Standardization? What Is THAT?

Standardized AssessmentStandardization. The rallying cry of optimization maximizers. In today’s innovation-centric environment, this might sound a little ho-hum to you. Which way are you inclined, optimization-centric or innovation-centric? Think you can’t have both? Think again! Really, this economics of exclusion has gone deep into the bones. Manifests in all areas of our lives, doesn’t it? Anyway, in case you were wondering, I am all for standardization in order to maximize optimization. I just think about it a little differently.

All humans, perhaps with a few exceptions largely due to copying mistakes at the genetic level, come with two eyes, two ears, a nose, a mouth, two hands, two feet, one liver and so forth. In that sense, all humans are standardised. However, we know that no two humans have ever been exactly alike, nor will there ever be. Even identical twins are not identical. For all their manufacturing and optimization prowess, neither are there any two Hondas, Toyotas or Hyundais alike. They might appear to be exactly the same, but we know they are not. 
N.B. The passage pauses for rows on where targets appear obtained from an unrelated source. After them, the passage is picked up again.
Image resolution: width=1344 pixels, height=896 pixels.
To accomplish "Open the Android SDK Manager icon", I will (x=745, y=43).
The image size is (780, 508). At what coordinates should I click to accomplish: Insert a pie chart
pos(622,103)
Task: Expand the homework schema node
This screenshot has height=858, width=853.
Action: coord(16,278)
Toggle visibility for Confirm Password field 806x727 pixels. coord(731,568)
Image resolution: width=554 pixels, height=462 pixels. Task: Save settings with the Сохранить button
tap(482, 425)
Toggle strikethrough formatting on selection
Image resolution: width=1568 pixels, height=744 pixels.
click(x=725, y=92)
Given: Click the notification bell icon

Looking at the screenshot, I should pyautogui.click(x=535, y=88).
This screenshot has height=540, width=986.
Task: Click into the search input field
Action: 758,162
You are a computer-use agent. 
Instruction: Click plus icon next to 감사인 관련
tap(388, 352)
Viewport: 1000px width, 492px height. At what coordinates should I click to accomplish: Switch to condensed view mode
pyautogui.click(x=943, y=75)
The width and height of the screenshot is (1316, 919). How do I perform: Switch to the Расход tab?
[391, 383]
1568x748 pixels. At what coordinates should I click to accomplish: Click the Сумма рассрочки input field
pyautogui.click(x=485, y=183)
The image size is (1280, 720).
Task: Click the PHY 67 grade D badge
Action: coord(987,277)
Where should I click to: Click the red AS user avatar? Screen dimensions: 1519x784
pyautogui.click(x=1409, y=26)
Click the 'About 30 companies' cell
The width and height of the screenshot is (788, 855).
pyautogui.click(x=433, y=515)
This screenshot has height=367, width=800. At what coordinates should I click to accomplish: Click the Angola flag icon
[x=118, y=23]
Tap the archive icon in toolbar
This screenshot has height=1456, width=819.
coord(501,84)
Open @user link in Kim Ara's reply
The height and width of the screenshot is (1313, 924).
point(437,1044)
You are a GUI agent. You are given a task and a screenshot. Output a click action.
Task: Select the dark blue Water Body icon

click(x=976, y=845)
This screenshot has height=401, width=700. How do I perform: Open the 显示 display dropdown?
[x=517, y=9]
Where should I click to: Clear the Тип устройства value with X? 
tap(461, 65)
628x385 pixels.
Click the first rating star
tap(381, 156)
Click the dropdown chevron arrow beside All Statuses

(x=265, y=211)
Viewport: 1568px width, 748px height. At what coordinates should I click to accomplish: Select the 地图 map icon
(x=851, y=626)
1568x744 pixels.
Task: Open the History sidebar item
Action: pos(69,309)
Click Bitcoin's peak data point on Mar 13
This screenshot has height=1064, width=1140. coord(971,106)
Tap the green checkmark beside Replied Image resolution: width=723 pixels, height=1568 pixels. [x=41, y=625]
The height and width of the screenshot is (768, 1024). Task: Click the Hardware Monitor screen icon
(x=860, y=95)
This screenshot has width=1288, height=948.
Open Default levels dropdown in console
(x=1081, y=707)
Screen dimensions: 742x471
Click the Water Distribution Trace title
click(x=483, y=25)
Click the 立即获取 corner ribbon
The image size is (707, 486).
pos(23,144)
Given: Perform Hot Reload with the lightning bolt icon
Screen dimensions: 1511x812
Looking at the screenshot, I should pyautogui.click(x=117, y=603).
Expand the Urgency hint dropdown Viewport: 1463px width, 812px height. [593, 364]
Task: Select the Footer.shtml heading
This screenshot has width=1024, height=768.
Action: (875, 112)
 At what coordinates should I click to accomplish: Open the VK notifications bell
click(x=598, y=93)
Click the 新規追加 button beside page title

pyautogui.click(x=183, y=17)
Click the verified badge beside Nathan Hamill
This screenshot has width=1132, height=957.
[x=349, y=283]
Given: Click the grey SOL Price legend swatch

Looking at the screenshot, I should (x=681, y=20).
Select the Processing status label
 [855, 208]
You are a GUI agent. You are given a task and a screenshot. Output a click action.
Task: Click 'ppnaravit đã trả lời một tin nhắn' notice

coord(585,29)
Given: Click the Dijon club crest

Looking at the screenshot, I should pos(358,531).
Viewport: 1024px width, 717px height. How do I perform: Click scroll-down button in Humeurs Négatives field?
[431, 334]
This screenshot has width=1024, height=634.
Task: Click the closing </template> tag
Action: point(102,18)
Since we already know this, why then do we try to impose “standardization” on people? Why do we grade people on standardized tests and assessments, using them as the be-all-and-end-all yardstick to decide whom to reward and whom to fire? Why do we deploy people in areas where we think they’ll perform best based on a few psychometric assessments? What has happened to our higher-order senses of serving the developmental needs of our people? Which, by the way, includes chastising them and maybe even firing them! Have we not gone beyond seeing them as mere “Human Capital”? Is not each of them a person? Do they not each have stories to tell? 

At this point, please note that I am also all for innovation. It’s not an innovate-or-optimize situation, it’s an optimize-and-innovate-as-you-go mindset that we ought to develop. 

Standardization is absolutely fabulous. When it’s done right.